Investigations of Microstructures and Properties of SPEEK‐[BMIm][OTf] Ionic Liquid Composite Membrane for Fuel Cells

• Published in: Macromolecular theory and simulations Vol. 34; no. 3
• Main Authors: Yu, Shute, Qin, Lanlan, Miao, Zhaohong, Zhou, Jian
• Format: Journal Article
• Language: English
• Published: Weinheim Wiley Subscription Services, Inc 01.05.2025
• Subjects: Channels; dissipative particle dynamics; fuel cell; Fuel cells; ionic liquid; Ionic liquids; Ketones; Membrane structure; Membrane structures; microstructure; Molecular dynamics; Proton exchange membrane fuel cells; Protons; SPEEK membrane; Sulfonation; Sulfonic acid
• ISSN: 1022-1344; 1521-3919
• DOI: 10.1002/mats.202400080

Utilizing ionic liquids in proton exchange membranes can greatly enhance the performance of fuel cells, enabling their application in high‐temperature and dry conditions. Further advancements in this field depend on a fundamental comprehension of their structural characteristics. This study focuses on the sulfonated poly(ether ether ketone) (SPEEK)‐1‐butyl‐3‐methylimidazolium trifluoromethanesulfonate [BMIm][OTf] composite membrane system. Effects of sulfonation degree, ionic liquid content, and temperature on the structure and conductivity of the composite membrane are investigated by dissipative particle dynamics (DPD) and molecular dynamics (MD) simulations. Results show that [BMIm][OTf] is predominantly distributed around the sulfonic acid groups of SPEEK. At an optimal sulfonation degree and ionic liquid content, interconnected ionic liquid channels can be formed. Nevertheless, an excessively high sulfonation degree may jeopardize the stability of the membrane structure. Moreover, the aggregation of ionic liquid occurs at a high level of ionic liquid content, which hinders the efficient transfer of protons.

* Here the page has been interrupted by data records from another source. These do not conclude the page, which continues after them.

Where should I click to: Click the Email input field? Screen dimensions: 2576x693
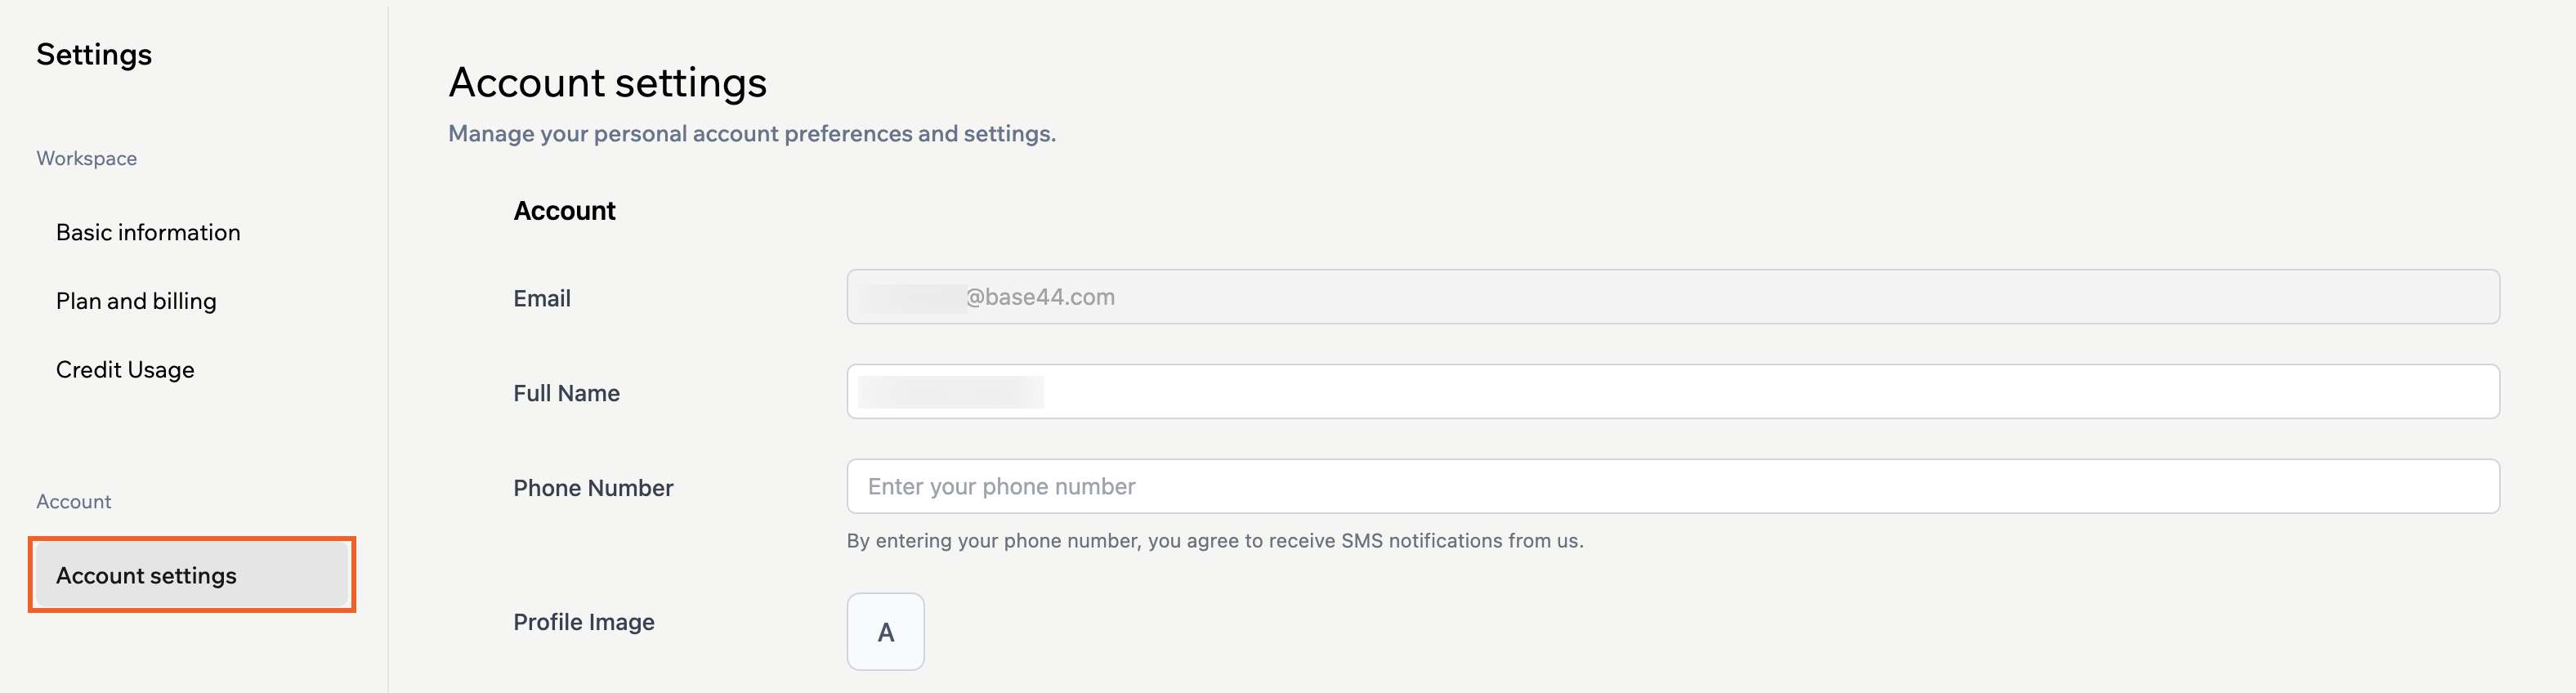[1670, 297]
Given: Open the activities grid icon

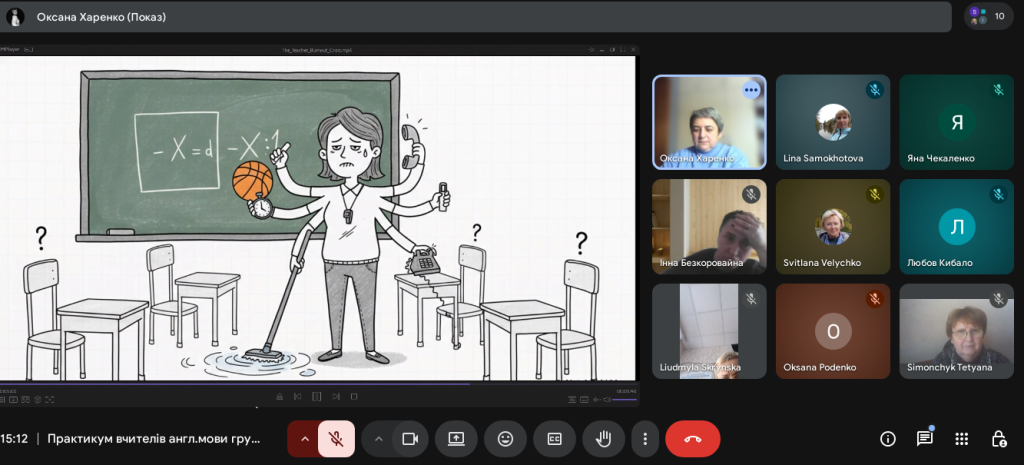Looking at the screenshot, I should 961,438.
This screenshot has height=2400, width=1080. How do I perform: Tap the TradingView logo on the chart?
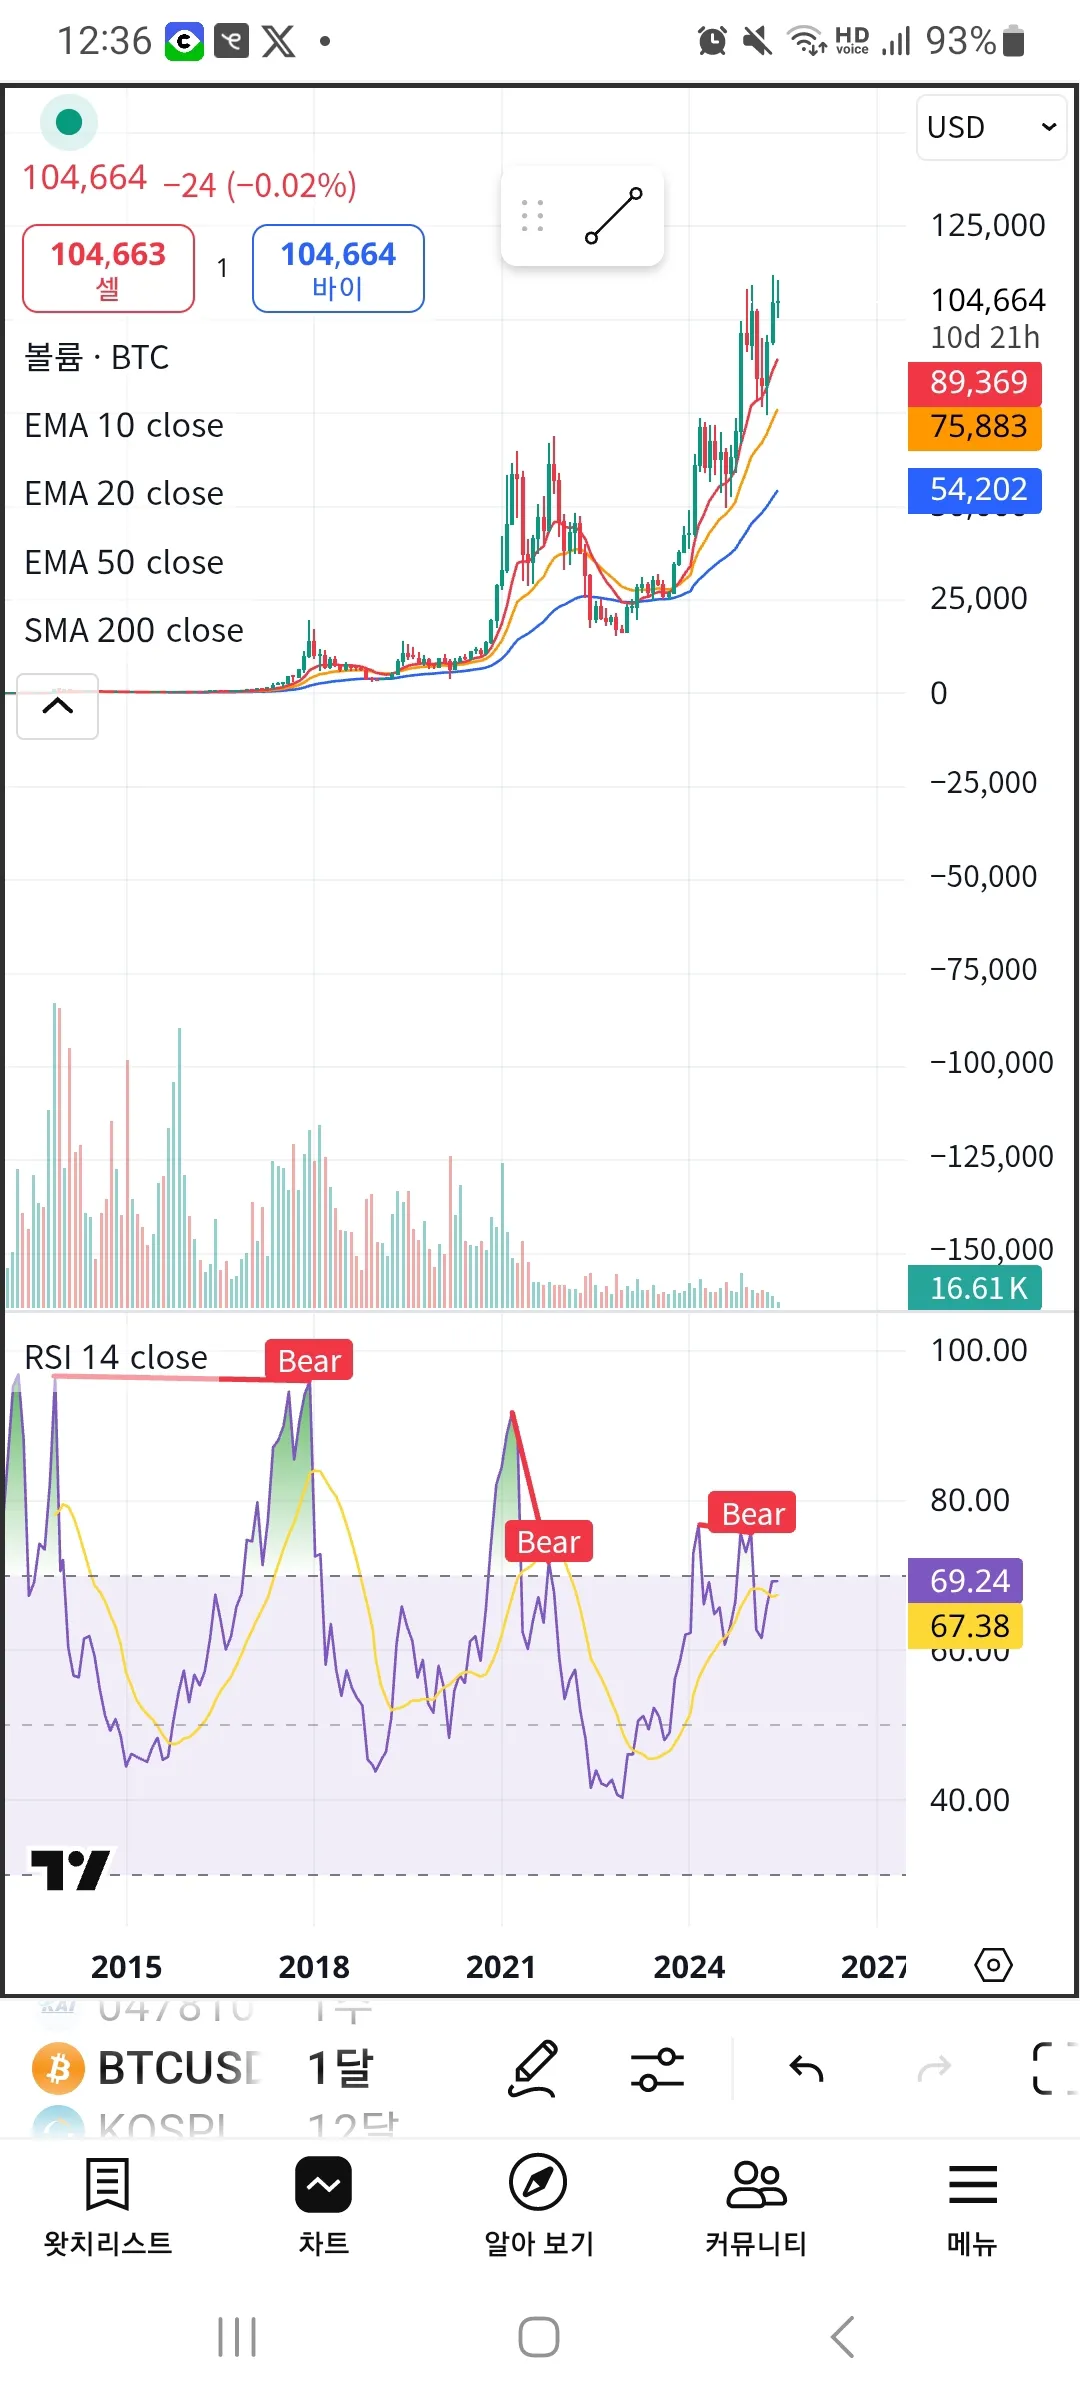(70, 1869)
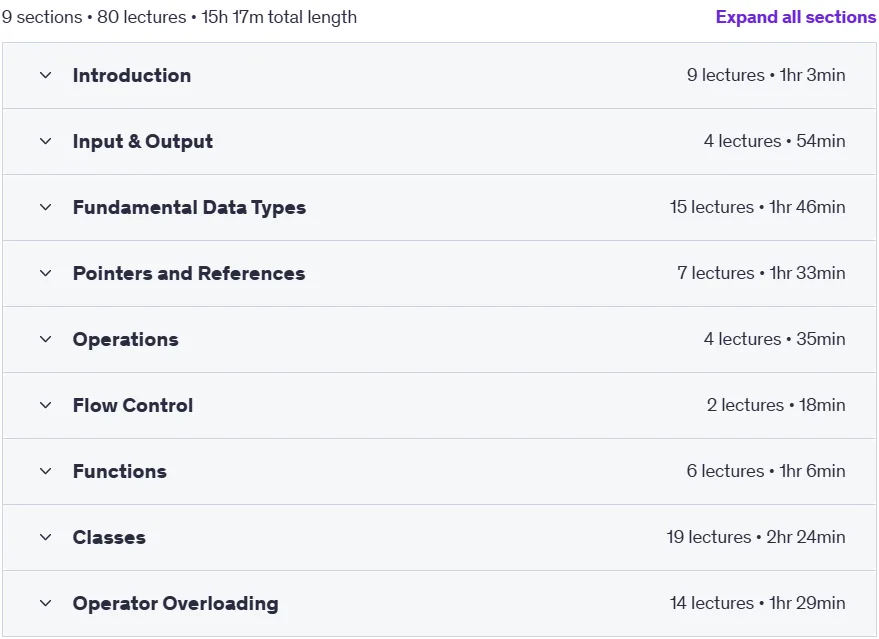Expand Pointers and References chevron

click(x=45, y=274)
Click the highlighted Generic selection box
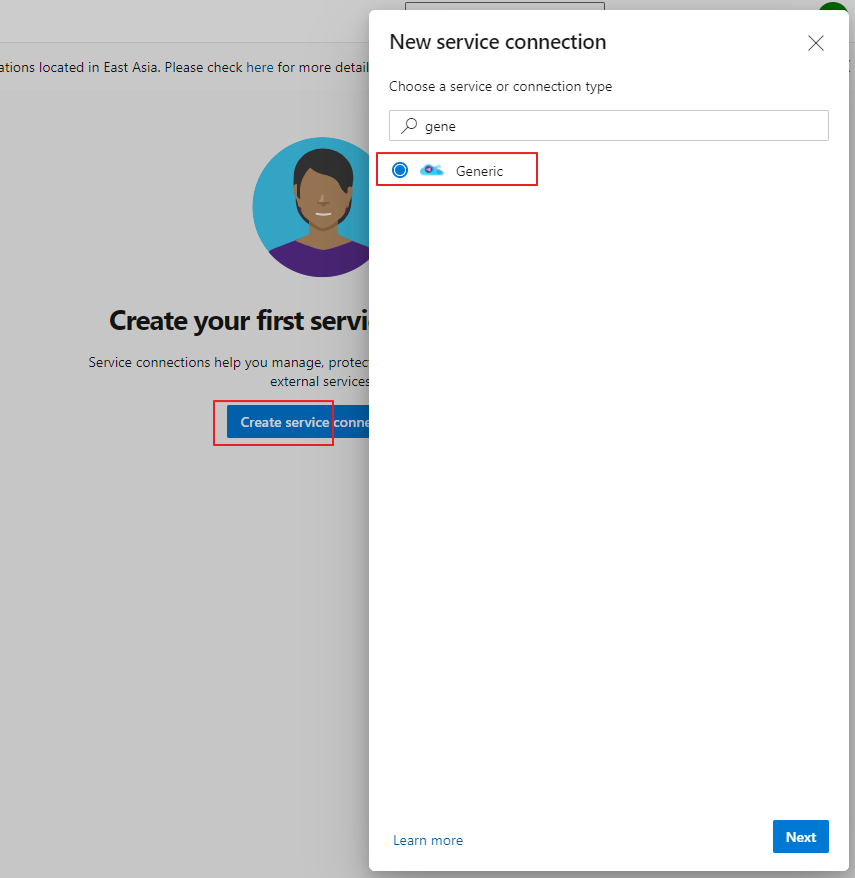The height and width of the screenshot is (878, 855). click(457, 169)
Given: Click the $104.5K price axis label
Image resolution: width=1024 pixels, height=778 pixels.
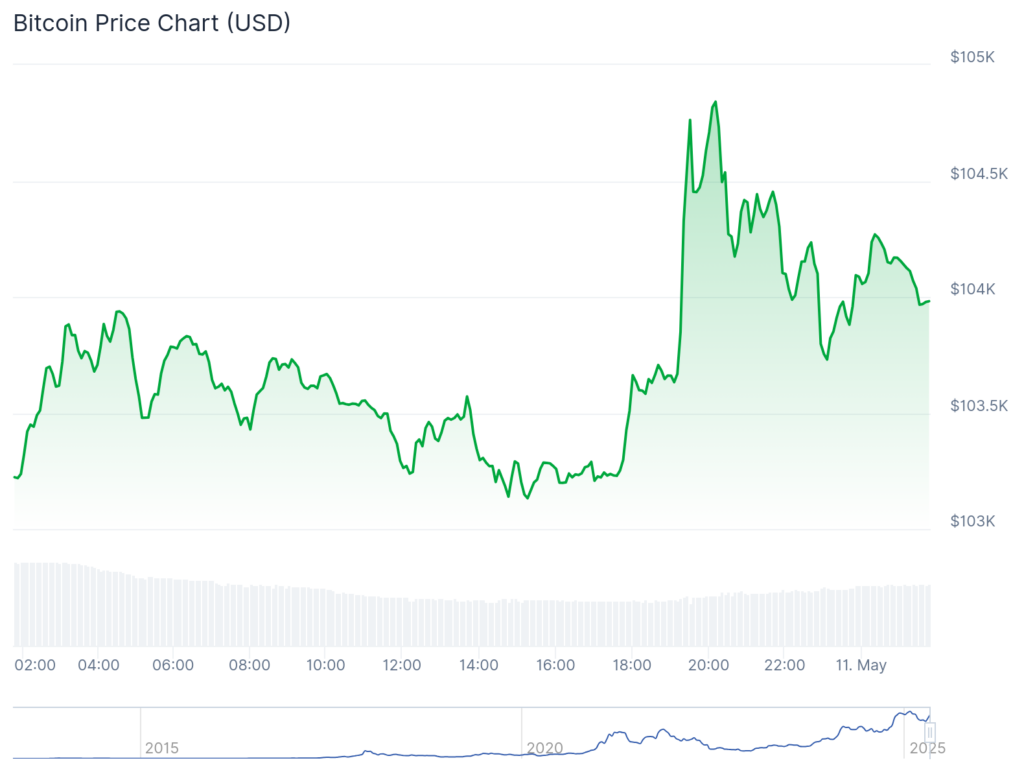Looking at the screenshot, I should point(978,173).
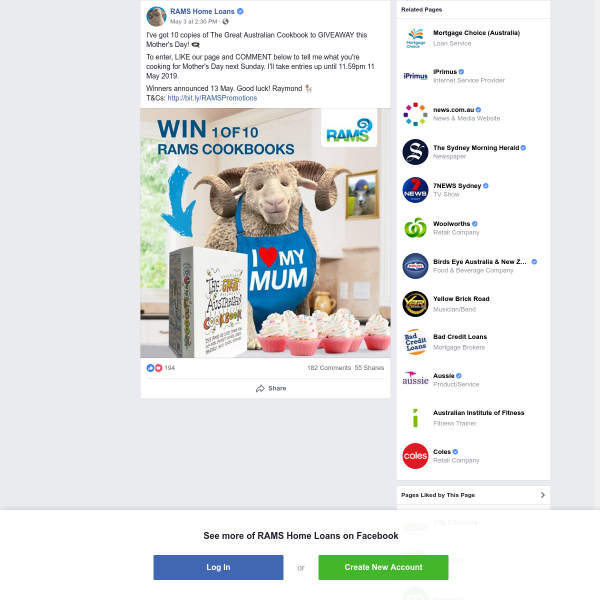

Generally, increasing the temperature is more conducive to the formation of monodisperse ionic liquid channels within the SPEEK‐[BMIm][OTf] composite membrane; however, overhigh temperature may compromise the integrity of the composite membrane structure. The findings of this study offer molecular insights for the development of high‐temperature proton exchange membrane fuel cell systems. Effects of sulfonation degree, ionic liquid content, and temperature on the structures of the sulfonated poly(ether ether ketone) (SPEEK)‐1‐butyl‐3‐methylimidazolium trifluoromethanesulfonate [BMIm][OTf] composite membrane are investigated by DPD and MD simulations for fuel‐cell applications. Increasing the degree of sulfonation, ionic liquid content, or temperature, interconnected ionic liquid channels can be formed within the composite membranes.